● **DOCUMENT EXCERPT**
- Opening Delimiter -
An Orange County college town. My theory validated. I started to say some—

She unhooked her bra. I saw her breasts and smiled. She said, That’s better. I took her right hand and kissed her arm above the elbow. She jiggled my hand and said, Lighten up. Okay?

Deep breaths tamped my rev down. She kicked off her shoes and kept her socks on. She pulled off her skirt and underwear and stood there.

She said, Okay?

The room tumbled.

It was rushed after that. It was rushed because she wanted it to be over and I didn’t want to embarrass or displease her.

She didn’t want to talk.

She dodged my questions.

She wouldn’t let me hold her.

I don’t know how long it all lasted. It felt like the world revealed.

So I did it repeatedly—with weirdo intuition and horny pastor’s kid intent.

The count was high, overpayment kept me broke, my
criteria was unique. The swirl of available faces kept on coming.

Borrowed pervmobiles got me to the Strip and home again, laid and unsated. Runs by the Dorothy Chandler Pavilion counterbalanced and ratched up my rev. I aroused suspicion at both locations. The Hillside Strangler was a fresh local horror. I cruised the same turf. Why are you offering me extra money? No, I don’t need you to carry my cello.

I understood the distinctions between the two professions and treated both sets of women the same. I looked for a cultural component in the hookers and a brusque wantonness in the string players. I got action from the former and zilch from the latter. My extreme acuity was delusional and acutely self-serving. I read faces for signs of the worthiness of love and demanded reciprocated love instantly. It was all crude male barter—money and mock-impromptu favors. I came in with prepared text and crumbled at the first sign of improvisation. Prostitutes did not want to hear my rationale for buying their body. Violinists did not want my loser ass—they wanted a straight Sviatoslav Richter. Both groups saw me as a zealot with a smoke-screened agenda.

The prostitutes put faith in the banality of sex and trusted fuck me–pay me men on that basis. I could not accept the implied dictum. The musicians viewed sex as an intergrated aspect of their lives in search of refinement. That idea was just as restrictive. The proper answer is sex is
everything
—so show me the faces and I’ll write the story.

My agenda was women as muse. I ran the entire gender through an obstacle course. The few and the proud cleared the last hurdle. Selected prostitutes survived a run of drive-by sightings and were deemed fit to be with me once and reside in me forever. The musicians survived chastely. I never lugged their instruments. I got a few smiles that sent me through to next week.
- Closing Delimiter -
● **Stored data**
- Opening Delimiter -
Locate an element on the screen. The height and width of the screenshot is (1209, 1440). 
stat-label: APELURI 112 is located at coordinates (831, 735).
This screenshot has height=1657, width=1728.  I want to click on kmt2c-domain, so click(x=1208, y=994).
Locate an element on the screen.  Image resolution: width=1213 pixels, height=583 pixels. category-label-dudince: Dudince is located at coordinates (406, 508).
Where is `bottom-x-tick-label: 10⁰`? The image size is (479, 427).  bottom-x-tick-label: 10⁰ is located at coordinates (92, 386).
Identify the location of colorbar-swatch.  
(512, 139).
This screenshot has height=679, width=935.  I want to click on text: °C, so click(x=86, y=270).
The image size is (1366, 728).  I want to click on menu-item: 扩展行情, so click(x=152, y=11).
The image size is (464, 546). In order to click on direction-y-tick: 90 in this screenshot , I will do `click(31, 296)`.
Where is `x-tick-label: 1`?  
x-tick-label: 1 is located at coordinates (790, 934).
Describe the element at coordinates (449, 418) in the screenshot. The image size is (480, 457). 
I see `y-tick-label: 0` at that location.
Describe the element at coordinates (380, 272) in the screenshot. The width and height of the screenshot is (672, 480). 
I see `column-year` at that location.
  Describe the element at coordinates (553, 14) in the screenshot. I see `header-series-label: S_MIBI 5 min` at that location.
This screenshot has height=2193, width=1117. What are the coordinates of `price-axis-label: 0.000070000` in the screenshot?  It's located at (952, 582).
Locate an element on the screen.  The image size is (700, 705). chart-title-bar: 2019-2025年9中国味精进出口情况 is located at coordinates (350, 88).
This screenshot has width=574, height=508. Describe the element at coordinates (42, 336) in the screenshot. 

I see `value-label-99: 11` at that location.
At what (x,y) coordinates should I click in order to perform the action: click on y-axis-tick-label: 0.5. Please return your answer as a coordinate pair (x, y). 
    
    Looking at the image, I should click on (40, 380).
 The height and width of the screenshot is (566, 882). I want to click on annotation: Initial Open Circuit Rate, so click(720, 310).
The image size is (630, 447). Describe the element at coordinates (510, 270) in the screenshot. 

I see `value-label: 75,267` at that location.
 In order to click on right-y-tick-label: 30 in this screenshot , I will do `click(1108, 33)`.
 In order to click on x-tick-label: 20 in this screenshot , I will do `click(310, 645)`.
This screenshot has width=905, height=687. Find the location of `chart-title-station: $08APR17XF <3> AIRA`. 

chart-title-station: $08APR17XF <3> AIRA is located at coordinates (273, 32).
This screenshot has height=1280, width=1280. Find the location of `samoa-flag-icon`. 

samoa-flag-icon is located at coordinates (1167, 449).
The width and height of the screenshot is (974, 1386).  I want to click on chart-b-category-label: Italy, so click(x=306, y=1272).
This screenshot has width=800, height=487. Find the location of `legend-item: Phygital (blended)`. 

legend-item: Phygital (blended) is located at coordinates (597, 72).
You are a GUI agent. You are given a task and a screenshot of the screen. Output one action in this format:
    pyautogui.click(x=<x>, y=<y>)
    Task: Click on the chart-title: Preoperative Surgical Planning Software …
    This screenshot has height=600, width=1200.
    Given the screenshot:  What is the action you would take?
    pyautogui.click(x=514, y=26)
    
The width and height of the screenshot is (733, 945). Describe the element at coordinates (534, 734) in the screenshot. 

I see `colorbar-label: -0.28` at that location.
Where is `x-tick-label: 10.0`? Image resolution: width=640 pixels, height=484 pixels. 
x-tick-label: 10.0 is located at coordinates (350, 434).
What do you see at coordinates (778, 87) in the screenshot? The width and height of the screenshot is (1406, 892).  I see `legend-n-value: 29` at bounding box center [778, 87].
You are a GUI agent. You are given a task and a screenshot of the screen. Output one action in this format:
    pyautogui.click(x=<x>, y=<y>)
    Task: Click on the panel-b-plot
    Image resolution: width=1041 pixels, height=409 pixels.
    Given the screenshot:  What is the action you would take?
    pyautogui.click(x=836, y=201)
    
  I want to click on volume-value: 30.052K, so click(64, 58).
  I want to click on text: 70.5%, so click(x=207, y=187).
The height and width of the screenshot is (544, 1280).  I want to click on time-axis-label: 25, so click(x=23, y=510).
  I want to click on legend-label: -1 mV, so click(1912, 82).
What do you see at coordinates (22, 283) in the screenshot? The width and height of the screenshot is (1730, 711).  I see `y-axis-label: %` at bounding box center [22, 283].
- Closing Delimiter -
● **PROBLEM DESCRIPTION**
List every proper name that appears in the document excerpt.

● **ANSWER BOX**
Orange County
the Strip
the Dorothy Chandler Pavilion
the Hillside Strangler
Sviatoslav Richter